EXERCISE DESCRIPTION: Rewrite the stretch of the hospital passage below from "When Nazi soldiers" through "K disease ward.", switching "K disease" to "Syndrome K" wherever it occurs.

QUOTED PASSAGE:
=== Begin Enclosure ===

When Nazi soldiers raided Rome’s Fatebenefratelli Hospital in May of 1944, Dr. Giovanni Borromeo was able to stop them from taking the Jewish families hiding there without firing a single shot. He told the soldiers that the Jews in his care were sick with a highly contagious and deadly illness called K disease. As Borromeo explained the ailment, soldiers could hear the Jewish families coughing violently behind the closed doors of the ward.
The Nazis left the hospital without ever opening the doors of the K disease ward.
To understand why, it helps to remember that there were no antibiotics during World War II. Not for the Nazis, anyway. While penicillin had been discovered, America was the only country that had figured out how to produce it in mass quantities, and it didn’t make its way to Allied forces until shortly before the landing at Normandy in 1944. Which means that, had the Nazi soldiers at Fatebenefratelli Hospital been exposed to K disease, they knew there was nothing they could take to get rid of it.

=== End Enclosure ===

PROVIDED RECORDS:

=== Begin Enclosure ===

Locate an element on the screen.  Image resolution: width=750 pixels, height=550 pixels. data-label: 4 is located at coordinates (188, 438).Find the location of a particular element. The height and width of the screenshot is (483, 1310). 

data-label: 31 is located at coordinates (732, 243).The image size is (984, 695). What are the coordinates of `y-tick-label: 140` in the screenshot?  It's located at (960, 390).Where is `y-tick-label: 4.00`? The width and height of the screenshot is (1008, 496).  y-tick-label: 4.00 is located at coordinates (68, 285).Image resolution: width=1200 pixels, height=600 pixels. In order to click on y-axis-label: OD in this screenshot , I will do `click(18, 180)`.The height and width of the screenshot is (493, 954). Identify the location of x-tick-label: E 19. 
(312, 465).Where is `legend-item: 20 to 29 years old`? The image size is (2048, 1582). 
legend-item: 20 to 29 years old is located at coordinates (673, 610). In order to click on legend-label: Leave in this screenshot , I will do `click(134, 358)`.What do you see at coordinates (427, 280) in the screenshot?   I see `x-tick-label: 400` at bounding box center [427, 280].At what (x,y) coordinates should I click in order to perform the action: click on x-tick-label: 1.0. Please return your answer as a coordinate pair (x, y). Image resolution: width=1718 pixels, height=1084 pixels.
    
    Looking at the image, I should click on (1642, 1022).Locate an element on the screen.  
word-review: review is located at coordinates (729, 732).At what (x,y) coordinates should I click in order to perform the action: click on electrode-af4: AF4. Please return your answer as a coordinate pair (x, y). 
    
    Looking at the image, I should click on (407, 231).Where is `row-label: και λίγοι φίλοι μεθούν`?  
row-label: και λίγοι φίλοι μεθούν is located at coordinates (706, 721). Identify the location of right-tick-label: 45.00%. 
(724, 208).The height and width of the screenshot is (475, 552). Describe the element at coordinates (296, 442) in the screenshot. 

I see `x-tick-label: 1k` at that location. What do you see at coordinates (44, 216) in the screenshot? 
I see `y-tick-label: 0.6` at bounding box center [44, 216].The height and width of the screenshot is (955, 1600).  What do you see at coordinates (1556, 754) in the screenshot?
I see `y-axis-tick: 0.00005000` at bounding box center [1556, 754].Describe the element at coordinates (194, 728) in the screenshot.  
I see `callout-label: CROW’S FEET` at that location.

=== End Enclosure ===

ANSWER TO THE EXERCISE:
When Nazi soldiers raided Rome’s Fatebenefratelli Hospital in May of 1944, Dr. Giovanni Borromeo was able to stop them from taking the Jewish families hiding there without firing a single shot. He told the soldiers that the Jews in his care were sick with a highly contagious and deadly illness called Syndrome K. As Borromeo explained the ailment, soldiers could hear the Jewish families coughing violently behind the closed doors of the ward.
The Nazis left the hospital without ever opening the doors of the Syndrome K ward.